(Extracted data entries)
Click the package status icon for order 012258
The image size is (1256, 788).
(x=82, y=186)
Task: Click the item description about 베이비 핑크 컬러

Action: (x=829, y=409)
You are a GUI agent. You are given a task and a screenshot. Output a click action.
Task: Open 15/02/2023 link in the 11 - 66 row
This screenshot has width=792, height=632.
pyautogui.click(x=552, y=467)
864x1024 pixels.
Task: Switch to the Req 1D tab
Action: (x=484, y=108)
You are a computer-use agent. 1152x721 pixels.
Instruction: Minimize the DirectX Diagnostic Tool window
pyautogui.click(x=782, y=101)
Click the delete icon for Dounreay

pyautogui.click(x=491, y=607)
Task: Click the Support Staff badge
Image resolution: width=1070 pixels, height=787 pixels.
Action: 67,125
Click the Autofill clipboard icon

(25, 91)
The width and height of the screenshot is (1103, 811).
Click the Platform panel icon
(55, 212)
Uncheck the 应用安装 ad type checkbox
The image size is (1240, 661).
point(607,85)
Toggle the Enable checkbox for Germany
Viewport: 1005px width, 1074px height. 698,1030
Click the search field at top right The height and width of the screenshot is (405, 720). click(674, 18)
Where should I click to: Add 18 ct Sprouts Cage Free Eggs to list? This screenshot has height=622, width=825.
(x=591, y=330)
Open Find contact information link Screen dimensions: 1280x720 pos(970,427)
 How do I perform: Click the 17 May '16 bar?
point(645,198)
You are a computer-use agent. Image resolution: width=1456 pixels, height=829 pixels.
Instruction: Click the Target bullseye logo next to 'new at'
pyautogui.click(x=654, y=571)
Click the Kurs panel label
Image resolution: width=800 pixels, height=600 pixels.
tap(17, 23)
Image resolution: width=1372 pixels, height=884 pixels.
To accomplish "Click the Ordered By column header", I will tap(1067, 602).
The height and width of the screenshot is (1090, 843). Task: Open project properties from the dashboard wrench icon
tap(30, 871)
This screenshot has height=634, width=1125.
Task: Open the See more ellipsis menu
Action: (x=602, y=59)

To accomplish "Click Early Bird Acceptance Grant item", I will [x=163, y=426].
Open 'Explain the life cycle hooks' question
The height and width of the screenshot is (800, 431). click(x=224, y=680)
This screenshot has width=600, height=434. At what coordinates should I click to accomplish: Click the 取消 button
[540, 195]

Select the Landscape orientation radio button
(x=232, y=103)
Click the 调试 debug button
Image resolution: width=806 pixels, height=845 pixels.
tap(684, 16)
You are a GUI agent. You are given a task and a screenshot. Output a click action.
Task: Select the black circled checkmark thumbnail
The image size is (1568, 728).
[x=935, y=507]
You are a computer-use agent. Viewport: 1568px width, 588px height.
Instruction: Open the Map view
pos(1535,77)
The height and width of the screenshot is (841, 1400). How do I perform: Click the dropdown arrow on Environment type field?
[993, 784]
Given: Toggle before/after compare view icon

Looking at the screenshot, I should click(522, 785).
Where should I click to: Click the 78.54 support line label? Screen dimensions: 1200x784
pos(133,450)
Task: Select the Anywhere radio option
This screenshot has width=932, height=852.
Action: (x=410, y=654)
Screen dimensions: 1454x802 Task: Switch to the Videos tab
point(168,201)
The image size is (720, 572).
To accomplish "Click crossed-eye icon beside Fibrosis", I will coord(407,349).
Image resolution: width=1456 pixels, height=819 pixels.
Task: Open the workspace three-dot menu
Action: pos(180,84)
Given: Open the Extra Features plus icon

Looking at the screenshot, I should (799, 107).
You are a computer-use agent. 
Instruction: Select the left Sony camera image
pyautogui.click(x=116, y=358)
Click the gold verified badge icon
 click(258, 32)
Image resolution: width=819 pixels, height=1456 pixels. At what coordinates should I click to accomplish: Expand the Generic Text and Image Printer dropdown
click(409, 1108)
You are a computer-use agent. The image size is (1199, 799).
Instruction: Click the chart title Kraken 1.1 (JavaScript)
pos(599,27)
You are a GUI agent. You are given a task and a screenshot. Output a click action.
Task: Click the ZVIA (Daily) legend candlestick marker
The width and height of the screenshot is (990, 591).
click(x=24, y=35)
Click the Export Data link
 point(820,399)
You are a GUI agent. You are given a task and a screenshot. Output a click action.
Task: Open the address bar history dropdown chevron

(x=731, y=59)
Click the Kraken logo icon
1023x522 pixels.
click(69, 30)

▸ **Required action**
All of the records above need to be copied exactly.

▸ **Result of the task**
Click the package status icon for order 012258
The image size is (1256, 788).
(x=82, y=186)
Task: Click the item description about 베이비 핑크 컬러

Action: (x=829, y=409)
You are a GUI agent. You are given a task and a screenshot. Output a click action.
Task: Open 15/02/2023 link in the 11 - 66 row
This screenshot has width=792, height=632.
pyautogui.click(x=552, y=467)
864x1024 pixels.
Task: Switch to the Req 1D tab
Action: (x=484, y=108)
You are a computer-use agent. 1152x721 pixels.
Instruction: Minimize the DirectX Diagnostic Tool window
pyautogui.click(x=782, y=101)
Click the delete icon for Dounreay

pyautogui.click(x=491, y=607)
Task: Click the Support Staff badge
Image resolution: width=1070 pixels, height=787 pixels.
Action: 67,125
Click the Autofill clipboard icon

(25, 91)
The width and height of the screenshot is (1103, 811).
Click the Platform panel icon
(55, 212)
Uncheck the 应用安装 ad type checkbox
The image size is (1240, 661).
point(607,85)
Toggle the Enable checkbox for Germany
Viewport: 1005px width, 1074px height. 698,1030
Click the search field at top right The height and width of the screenshot is (405, 720). click(674, 18)
Where should I click to: Add 18 ct Sprouts Cage Free Eggs to list? This screenshot has height=622, width=825.
(x=591, y=330)
Open Find contact information link Screen dimensions: 1280x720 pos(970,427)
 How do I perform: Click the 17 May '16 bar?
point(645,198)
You are a computer-use agent. Image resolution: width=1456 pixels, height=829 pixels.
Instruction: Click the Target bullseye logo next to 'new at'
pyautogui.click(x=654, y=571)
Click the Kurs panel label
Image resolution: width=800 pixels, height=600 pixels.
tap(17, 23)
Image resolution: width=1372 pixels, height=884 pixels.
To accomplish "Click the Ordered By column header", I will tap(1067, 602).
The height and width of the screenshot is (1090, 843). Task: Open project properties from the dashboard wrench icon
tap(30, 871)
This screenshot has height=634, width=1125.
Task: Open the See more ellipsis menu
Action: (x=602, y=59)

To accomplish "Click Early Bird Acceptance Grant item", I will [x=163, y=426].
Open 'Explain the life cycle hooks' question
The height and width of the screenshot is (800, 431). click(x=224, y=680)
This screenshot has width=600, height=434. At what coordinates should I click to accomplish: Click the 取消 button
[540, 195]

Select the Landscape orientation radio button
(x=232, y=103)
Click the 调试 debug button
Image resolution: width=806 pixels, height=845 pixels.
tap(684, 16)
You are a GUI agent. You are given a task and a screenshot. Output a click action.
Task: Select the black circled checkmark thumbnail
The image size is (1568, 728).
[x=935, y=507]
You are a computer-use agent. Viewport: 1568px width, 588px height.
Instruction: Open the Map view
pos(1535,77)
The height and width of the screenshot is (841, 1400). How do I perform: Click the dropdown arrow on Environment type field?
[993, 784]
Given: Toggle before/after compare view icon

Looking at the screenshot, I should click(522, 785).
Where should I click to: Click the 78.54 support line label? Screen dimensions: 1200x784
pos(133,450)
Task: Select the Anywhere radio option
This screenshot has width=932, height=852.
Action: (x=410, y=654)
Screen dimensions: 1454x802 Task: Switch to the Videos tab
point(168,201)
The image size is (720, 572).
To accomplish "Click crossed-eye icon beside Fibrosis", I will coord(407,349).
Image resolution: width=1456 pixels, height=819 pixels.
Task: Open the workspace three-dot menu
Action: pos(180,84)
Given: Open the Extra Features plus icon

Looking at the screenshot, I should (799, 107).
You are a computer-use agent. 
Instruction: Select the left Sony camera image
pyautogui.click(x=116, y=358)
Click the gold verified badge icon
 click(258, 32)
Image resolution: width=819 pixels, height=1456 pixels. At what coordinates should I click to accomplish: Expand the Generic Text and Image Printer dropdown
click(409, 1108)
You are a computer-use agent. The image size is (1199, 799).
Instruction: Click the chart title Kraken 1.1 (JavaScript)
pos(599,27)
You are a GUI agent. You are given a task and a screenshot. Output a click action.
Task: Click the ZVIA (Daily) legend candlestick marker
The width and height of the screenshot is (990, 591).
click(x=24, y=35)
Click the Export Data link
 point(820,399)
You are a GUI agent. You are given a task and a screenshot. Output a click action.
Task: Open the address bar history dropdown chevron

(x=731, y=59)
Click the Kraken logo icon
1023x522 pixels.
click(69, 30)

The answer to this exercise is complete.